The Magdalene Project: The Ecstasy in Music
Program IV
The Magdalene Project: The Ecstasy in Music
*Thursday, April 5th – 4:00pm*
Friday, April 13th – 7:30pm-9:00pm
Sunday, April 15th – 2:00pm-3:30pm
Venue: Art Gallery of Hennepin Avenue United Methodist Church
* Institute for Advanced Studies, (Thursdays at Four) University of Minnesota
Tickets: $15.00 Adults; $5.00 Students and Seniors
Tickets are available here on the website or at the door.
Mecenatismo (derived from the name of Gaio Cilnio Mecenate, 68 BCE – 8 CE) is best translated into English as patronage and indicates the general support, encouragement, privilege, or financial aid that an organization or individual bestows to another.
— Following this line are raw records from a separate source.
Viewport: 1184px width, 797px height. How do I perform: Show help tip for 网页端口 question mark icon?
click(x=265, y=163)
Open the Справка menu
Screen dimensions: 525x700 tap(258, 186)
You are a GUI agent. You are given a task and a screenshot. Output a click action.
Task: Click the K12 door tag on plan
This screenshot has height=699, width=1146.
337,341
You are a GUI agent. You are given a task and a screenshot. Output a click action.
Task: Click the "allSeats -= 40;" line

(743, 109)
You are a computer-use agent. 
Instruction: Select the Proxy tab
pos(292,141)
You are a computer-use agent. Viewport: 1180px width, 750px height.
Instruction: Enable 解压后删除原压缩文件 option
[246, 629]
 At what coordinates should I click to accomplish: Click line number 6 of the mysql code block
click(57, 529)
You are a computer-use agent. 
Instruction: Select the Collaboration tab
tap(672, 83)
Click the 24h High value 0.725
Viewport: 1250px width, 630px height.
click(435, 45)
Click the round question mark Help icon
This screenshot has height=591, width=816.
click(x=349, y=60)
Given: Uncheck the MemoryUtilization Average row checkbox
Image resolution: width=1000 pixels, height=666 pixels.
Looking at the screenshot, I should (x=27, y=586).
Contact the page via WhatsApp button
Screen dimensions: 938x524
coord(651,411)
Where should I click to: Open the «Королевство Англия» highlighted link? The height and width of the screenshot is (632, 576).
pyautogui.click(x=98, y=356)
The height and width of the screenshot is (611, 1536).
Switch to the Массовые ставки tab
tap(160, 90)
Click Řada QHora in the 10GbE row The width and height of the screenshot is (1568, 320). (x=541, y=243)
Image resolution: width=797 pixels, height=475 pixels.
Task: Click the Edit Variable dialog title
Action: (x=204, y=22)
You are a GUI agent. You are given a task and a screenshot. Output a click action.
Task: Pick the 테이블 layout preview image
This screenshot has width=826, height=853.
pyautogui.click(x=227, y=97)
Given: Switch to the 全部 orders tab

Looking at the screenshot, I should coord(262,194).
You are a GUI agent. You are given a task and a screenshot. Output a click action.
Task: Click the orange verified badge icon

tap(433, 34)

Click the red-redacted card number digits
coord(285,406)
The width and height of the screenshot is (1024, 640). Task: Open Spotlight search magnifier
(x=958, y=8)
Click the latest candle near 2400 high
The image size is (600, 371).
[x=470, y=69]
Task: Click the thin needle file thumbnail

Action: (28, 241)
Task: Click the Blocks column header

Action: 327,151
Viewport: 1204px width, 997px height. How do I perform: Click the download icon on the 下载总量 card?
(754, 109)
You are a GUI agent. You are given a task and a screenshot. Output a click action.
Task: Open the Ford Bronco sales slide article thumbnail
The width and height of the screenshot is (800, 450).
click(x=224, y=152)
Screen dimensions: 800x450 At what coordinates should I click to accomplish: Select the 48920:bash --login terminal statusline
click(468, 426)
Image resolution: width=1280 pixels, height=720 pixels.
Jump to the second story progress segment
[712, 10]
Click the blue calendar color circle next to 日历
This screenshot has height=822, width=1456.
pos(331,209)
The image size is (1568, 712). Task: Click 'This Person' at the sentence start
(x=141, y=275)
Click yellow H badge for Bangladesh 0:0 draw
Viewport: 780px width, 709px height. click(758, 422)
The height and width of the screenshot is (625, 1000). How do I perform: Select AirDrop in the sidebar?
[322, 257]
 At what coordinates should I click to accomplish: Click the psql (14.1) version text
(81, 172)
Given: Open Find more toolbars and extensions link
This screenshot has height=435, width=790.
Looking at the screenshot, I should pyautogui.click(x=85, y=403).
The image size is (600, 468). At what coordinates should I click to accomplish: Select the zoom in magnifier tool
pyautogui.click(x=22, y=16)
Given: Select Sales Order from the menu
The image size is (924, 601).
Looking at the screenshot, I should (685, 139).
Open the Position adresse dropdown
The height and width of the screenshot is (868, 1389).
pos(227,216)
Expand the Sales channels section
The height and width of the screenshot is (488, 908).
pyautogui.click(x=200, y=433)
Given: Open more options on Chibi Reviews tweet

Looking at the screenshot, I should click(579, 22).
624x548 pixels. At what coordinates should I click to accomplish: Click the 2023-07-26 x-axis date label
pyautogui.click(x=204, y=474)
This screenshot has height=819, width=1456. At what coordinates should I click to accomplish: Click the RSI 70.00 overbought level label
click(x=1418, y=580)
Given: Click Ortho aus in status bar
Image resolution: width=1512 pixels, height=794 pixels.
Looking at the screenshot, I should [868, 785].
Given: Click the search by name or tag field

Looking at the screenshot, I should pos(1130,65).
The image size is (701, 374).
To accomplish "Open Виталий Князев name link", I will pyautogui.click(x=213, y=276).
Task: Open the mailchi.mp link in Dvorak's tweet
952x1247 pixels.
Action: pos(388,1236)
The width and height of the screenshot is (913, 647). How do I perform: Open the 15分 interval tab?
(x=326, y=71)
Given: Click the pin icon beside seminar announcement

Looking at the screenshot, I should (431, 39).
In the history of art, arts patronage refers to the support that kings or popes have provided to musicians, painters, and sculptors.
In her book Echoes of Women’s Voices: Music, Art, and Female Patronage in Early Modern Florence, Kelley Harness suggests that patronage can be viewed then as a means of communication in which a variety of individuals, some in competition with one another, took part in the conversation. “Poets, composers, singers, instrumentalists, painters and architects as well as seamstresses, carpenters and masons, all participated in the overall product. …during the early modern period in Florence, the city resounded with the echoes of women’s voices and at least some of their messages were communicated by means of artistic patronage.”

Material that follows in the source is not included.